Pas d’accord de prêt depuis 2010

Les autorités turques, enhardies par les résultats de leurs homologues grecs et italiens dans le cadre de démarches similaires, estiment que ces antiquités ont été illégalement exhumées et exfiltrées du pays après la loi de 1906 établissant la souveraineté de l’État sur tout objet découvert lors de fouilles archéologiques sur le sol turc. À ce titre, les grands musées d’outre-Atlantique se trouvent depuis plus d’une décennie dans le collimateur des enquêteurs : le Getty, le Metropolitan, le Cleveland, le Musée des beaux-arts de Boston et celui de l’université de Princeton ont été forcés de restituer récemment plus de cent antiquités à la Grèce et l’Italie.

Dans le cas de la Turquie, cependant, tous ces musées n’ont pas daigné répondre à la requête qui leur a été adressée. En représailles, Ankara a décidé depuis 2010 d’interdire tout accord de prêt jusqu’à nouvel ordre avec certains d’entre eux, à commencer par le Metropolitan de New York, contrarié dans l’organisation de l’exposition intitulée « Byzance et Islam. Âge de transition » (jusqu’au 8 juillet)*.

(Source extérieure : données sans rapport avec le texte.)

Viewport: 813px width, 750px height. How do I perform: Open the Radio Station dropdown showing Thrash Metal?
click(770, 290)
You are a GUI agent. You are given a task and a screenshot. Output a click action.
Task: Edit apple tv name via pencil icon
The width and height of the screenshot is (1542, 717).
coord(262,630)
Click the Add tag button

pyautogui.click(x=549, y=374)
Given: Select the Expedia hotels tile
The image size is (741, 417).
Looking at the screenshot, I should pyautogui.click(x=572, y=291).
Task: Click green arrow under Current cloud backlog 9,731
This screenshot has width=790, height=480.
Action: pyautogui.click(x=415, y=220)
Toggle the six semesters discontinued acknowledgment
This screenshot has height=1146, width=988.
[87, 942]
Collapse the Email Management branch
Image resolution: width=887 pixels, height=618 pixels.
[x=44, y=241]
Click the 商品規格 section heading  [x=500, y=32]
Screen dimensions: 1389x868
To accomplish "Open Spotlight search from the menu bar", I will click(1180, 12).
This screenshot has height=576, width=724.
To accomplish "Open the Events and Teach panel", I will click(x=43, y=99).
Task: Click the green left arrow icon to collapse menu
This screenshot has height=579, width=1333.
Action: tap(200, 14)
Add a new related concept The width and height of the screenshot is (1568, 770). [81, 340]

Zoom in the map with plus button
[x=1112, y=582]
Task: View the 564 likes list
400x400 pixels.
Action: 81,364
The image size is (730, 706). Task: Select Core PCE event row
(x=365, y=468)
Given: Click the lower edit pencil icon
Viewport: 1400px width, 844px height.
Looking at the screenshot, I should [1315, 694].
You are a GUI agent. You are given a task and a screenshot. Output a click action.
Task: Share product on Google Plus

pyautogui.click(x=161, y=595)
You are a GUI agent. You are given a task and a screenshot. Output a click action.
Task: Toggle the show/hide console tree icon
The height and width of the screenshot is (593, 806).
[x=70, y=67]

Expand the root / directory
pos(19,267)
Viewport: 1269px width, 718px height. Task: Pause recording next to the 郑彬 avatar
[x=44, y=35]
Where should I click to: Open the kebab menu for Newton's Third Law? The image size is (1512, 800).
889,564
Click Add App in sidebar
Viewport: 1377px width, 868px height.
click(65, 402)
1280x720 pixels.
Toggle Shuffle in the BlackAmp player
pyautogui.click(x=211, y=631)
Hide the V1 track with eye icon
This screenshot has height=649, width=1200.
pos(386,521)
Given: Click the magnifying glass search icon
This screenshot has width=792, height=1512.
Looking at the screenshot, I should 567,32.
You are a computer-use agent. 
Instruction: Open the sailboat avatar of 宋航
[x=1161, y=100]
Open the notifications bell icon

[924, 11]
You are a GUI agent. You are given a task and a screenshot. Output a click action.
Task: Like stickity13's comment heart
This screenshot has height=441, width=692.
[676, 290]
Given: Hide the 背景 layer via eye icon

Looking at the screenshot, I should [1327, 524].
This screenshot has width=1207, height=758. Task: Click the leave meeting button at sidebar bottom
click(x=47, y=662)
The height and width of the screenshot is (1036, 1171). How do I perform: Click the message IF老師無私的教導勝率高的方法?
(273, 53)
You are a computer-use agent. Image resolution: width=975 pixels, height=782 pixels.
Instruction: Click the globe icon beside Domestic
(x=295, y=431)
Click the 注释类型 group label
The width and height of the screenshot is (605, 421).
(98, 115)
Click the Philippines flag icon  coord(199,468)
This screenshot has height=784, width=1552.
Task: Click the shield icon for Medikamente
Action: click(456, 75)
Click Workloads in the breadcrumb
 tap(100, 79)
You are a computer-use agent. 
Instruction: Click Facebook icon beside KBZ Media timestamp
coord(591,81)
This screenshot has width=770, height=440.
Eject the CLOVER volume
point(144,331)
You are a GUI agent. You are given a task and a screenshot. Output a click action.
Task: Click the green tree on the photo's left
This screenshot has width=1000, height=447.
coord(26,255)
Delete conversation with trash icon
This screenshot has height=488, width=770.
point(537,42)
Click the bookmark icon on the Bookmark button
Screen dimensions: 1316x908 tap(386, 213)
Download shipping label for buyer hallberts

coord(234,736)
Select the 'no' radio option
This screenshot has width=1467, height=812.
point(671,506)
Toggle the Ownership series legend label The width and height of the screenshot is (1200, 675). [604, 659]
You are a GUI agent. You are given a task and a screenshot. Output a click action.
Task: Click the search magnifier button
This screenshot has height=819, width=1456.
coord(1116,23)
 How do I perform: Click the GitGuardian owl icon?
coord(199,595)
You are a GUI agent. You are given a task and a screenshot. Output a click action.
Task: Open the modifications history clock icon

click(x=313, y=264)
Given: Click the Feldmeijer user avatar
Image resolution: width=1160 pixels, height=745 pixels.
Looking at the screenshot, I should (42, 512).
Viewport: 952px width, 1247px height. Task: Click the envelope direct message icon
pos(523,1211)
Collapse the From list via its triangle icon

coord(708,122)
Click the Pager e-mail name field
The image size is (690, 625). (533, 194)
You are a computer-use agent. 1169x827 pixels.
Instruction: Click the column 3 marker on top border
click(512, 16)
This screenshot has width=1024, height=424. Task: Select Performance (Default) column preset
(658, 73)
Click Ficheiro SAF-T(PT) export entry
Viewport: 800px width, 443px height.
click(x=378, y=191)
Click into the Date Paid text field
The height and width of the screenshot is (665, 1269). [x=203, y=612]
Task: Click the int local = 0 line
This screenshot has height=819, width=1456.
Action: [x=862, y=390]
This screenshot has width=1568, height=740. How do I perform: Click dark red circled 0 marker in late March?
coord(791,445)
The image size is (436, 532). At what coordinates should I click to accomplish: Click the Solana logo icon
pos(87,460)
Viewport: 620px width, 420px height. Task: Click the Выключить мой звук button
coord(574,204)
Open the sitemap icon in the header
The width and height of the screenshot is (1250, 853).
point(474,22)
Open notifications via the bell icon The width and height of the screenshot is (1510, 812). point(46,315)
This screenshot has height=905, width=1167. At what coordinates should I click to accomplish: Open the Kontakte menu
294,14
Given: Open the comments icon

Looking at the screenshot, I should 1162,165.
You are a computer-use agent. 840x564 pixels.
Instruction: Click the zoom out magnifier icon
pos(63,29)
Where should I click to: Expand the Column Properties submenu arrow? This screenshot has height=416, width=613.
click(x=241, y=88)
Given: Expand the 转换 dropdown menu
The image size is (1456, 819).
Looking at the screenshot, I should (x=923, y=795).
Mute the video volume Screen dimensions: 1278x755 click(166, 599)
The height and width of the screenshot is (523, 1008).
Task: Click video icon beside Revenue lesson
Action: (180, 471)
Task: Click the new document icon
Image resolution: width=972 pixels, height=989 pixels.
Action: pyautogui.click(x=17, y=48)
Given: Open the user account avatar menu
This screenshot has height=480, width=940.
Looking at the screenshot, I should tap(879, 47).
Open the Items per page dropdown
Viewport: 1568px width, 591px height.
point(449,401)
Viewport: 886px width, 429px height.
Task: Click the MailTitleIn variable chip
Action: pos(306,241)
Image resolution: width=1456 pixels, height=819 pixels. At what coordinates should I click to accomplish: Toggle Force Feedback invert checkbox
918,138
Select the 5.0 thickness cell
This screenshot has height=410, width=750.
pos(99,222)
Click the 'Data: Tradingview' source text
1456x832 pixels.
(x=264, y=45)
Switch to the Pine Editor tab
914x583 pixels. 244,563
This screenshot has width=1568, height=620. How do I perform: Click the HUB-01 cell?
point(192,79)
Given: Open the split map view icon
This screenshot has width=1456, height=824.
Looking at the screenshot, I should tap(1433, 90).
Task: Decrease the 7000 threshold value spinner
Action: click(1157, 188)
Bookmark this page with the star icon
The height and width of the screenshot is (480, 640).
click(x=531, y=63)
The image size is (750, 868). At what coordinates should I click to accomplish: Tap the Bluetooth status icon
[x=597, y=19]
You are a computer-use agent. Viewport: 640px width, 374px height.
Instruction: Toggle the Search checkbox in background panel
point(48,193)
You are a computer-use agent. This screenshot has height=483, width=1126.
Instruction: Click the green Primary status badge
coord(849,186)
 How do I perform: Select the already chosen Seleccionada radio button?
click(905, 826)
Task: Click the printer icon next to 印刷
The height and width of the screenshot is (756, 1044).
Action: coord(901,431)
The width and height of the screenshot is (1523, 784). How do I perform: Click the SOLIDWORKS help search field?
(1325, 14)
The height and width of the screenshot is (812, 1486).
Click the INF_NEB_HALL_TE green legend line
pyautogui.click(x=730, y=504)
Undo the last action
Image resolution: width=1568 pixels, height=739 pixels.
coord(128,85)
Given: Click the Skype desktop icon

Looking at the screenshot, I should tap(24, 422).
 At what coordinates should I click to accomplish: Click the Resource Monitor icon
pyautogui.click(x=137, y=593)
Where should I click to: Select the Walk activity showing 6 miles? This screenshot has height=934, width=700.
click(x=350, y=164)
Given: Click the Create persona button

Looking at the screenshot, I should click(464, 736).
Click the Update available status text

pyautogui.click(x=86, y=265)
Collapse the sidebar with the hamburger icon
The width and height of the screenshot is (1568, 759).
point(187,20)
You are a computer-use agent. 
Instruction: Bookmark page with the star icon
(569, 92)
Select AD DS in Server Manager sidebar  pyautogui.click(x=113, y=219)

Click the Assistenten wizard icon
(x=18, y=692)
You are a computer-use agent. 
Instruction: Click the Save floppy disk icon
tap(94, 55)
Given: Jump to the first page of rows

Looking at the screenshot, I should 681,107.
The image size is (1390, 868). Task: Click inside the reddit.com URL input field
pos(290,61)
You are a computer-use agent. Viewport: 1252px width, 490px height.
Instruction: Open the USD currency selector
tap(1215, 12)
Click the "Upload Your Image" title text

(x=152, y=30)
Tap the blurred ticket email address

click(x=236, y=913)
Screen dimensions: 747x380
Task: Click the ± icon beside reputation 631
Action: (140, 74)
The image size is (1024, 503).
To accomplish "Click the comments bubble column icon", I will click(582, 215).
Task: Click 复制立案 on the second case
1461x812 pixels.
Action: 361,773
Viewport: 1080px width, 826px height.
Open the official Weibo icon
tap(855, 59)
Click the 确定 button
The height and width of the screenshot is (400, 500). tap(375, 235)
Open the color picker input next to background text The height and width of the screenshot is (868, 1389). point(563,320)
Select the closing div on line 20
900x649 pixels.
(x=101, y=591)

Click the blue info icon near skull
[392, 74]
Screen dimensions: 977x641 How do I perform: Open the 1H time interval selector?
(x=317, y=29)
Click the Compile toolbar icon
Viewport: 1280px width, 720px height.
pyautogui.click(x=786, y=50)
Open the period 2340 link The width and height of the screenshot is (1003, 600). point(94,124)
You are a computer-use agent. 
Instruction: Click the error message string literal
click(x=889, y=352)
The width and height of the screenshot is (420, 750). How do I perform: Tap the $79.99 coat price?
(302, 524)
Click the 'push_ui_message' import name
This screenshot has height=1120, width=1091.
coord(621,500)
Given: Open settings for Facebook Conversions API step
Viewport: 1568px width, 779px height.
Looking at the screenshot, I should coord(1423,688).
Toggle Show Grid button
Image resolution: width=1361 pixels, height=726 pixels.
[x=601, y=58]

« Vous avez en votre possession des pièces qui ont été volées à la Turquie. Nous coopérerons quand vous nous les aurez rendues », s’est justifié le ministre turc de la Culture et du Tourisme, Ertugrul Günay, le 4 mars. Le Metropolitan s’était jusqu’ici contenté d’adresser un courrier officiel au premier ministre turc, Recep Tayyip Erdogan, affirmant que « des vérifications étaient en cours » et refusant de renvoyer la douzaine d’antiquités qui lui seraient réclamées.

Le British Museum, à Londres, a subi la même déconvenue, à la veille de l’inauguration de l’exposition « Hajj. Voyage au coeur de l’Islam » (jusqu’au 15 avril). La Turquie réclame notamment une stèle vieille de vingt siècles représentant Héraclès, confisquée par des archéologues anglais en Anatolie lors de la Première Guerre mondiale.